= EXERCISE =
Beneath this instruction is a block of data; output from it exactly the lines that run from the one containing "Tap the back arrow behind the dialog" through the one containing "Task: Open the avatar on the unite us tweet", inclusive.

= SUPPLIED MATERIAL =
■ ■ ■ ■

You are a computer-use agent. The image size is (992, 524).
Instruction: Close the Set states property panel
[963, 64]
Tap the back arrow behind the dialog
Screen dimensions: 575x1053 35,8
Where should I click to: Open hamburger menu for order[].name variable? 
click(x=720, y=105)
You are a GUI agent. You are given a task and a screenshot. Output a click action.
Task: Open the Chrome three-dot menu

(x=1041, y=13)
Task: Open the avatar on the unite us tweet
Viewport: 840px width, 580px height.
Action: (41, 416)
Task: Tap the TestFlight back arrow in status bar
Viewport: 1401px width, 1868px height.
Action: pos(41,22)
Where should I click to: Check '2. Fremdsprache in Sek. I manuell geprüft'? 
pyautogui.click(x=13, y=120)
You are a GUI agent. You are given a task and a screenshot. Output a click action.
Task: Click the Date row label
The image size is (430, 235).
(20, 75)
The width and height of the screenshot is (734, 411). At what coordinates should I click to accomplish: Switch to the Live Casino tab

■ ■ ■ ■

= TASK RESULT =
Tap the back arrow behind the dialog
Screen dimensions: 575x1053 35,8
Where should I click to: Open hamburger menu for order[].name variable? 
click(x=720, y=105)
You are a GUI agent. You are given a task and a screenshot. Output a click action.
Task: Open the Chrome three-dot menu

(x=1041, y=13)
Task: Open the avatar on the unite us tweet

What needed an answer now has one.